───── Data

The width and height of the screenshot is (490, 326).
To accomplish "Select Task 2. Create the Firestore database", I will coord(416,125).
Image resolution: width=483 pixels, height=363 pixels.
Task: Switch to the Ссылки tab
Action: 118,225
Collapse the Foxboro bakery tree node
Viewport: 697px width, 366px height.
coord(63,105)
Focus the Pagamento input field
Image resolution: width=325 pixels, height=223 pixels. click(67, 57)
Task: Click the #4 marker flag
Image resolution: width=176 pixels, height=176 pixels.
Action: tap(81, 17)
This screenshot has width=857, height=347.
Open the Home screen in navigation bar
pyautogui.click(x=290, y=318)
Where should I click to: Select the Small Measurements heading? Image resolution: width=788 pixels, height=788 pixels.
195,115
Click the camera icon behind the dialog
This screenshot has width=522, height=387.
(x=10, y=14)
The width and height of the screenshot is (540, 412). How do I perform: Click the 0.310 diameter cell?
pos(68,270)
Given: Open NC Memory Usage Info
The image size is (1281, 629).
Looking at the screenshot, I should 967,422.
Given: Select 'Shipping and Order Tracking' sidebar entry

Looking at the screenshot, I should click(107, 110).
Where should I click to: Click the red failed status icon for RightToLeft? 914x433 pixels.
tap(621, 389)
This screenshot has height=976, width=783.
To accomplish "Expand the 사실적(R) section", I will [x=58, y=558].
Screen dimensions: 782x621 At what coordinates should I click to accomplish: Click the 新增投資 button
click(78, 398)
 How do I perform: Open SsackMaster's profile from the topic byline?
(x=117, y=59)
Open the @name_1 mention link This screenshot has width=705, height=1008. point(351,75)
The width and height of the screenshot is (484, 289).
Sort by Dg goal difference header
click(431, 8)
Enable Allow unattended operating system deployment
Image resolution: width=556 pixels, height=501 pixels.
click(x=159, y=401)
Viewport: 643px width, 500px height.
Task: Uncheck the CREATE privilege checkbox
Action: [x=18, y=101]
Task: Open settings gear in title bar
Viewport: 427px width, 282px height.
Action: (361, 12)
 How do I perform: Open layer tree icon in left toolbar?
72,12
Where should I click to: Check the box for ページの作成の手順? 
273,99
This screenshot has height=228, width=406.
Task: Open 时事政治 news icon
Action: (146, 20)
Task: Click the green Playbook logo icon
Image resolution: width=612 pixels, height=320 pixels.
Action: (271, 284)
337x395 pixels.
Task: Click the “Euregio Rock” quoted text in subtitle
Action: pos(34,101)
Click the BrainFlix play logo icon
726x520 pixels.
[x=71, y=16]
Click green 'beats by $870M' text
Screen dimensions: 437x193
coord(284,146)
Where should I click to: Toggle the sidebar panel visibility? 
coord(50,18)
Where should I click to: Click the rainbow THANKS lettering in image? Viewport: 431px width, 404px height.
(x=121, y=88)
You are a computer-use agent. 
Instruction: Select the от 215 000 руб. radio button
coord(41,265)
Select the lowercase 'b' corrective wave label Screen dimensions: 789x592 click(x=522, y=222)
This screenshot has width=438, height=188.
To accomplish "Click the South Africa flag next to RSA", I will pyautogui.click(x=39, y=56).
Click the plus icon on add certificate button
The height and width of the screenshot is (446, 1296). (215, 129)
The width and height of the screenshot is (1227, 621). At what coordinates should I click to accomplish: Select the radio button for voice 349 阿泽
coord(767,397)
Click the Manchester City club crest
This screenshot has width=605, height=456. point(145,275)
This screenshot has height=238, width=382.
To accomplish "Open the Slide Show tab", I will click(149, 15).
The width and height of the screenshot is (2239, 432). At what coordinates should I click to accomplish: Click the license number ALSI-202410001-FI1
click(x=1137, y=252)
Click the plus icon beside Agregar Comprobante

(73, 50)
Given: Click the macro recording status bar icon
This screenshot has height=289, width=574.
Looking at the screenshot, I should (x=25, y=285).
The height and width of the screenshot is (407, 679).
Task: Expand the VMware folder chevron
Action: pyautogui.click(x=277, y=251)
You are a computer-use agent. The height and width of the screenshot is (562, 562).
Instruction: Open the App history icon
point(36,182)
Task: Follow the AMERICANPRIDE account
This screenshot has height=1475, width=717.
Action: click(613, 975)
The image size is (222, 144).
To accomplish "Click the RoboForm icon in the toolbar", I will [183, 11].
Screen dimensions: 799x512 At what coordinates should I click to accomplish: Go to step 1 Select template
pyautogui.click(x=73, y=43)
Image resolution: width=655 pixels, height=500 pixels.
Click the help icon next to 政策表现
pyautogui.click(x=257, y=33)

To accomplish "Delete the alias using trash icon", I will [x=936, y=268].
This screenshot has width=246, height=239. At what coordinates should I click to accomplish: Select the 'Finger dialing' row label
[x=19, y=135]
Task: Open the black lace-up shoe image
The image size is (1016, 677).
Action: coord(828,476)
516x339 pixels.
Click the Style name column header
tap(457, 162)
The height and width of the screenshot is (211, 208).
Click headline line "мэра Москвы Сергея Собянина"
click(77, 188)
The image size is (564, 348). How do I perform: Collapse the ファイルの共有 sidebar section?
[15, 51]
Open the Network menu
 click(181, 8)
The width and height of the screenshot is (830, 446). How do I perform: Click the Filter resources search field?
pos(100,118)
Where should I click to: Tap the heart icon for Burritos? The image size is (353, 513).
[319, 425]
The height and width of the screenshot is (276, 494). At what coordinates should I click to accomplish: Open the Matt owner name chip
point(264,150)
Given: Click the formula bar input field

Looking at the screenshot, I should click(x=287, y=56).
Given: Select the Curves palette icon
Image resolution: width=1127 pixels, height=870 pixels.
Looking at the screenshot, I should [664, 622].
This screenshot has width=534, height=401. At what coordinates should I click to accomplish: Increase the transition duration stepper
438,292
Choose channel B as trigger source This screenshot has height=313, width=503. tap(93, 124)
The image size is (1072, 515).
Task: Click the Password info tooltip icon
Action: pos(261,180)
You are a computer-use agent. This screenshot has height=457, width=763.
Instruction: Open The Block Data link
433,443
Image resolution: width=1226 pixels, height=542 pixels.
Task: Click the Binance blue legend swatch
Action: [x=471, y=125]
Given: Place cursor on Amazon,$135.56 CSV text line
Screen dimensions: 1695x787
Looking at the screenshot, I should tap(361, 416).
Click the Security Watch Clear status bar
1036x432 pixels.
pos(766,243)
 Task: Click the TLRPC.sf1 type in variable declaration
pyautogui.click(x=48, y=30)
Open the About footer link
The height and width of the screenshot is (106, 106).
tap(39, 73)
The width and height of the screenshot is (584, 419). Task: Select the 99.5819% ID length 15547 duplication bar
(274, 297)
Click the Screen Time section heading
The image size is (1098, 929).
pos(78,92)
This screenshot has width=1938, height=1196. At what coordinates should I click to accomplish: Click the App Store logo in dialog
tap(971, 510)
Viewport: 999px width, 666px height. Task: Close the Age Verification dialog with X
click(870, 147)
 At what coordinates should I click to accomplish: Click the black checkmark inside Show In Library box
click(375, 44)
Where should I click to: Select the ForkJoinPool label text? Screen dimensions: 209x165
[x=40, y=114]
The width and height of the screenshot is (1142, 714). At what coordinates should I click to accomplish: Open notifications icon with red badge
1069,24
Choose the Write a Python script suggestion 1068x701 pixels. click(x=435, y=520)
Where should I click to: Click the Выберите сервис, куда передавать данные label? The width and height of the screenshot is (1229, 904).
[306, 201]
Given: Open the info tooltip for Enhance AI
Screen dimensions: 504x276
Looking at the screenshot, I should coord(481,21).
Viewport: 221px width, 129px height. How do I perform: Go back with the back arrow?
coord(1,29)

──────────

## Exercise requirements
Copy each line of the listing that contains "flag".

## Result
Task: Click the #4 marker flag
To accomplish "Click the South Africa flag next to RSA", I will pyautogui.click(x=39, y=56).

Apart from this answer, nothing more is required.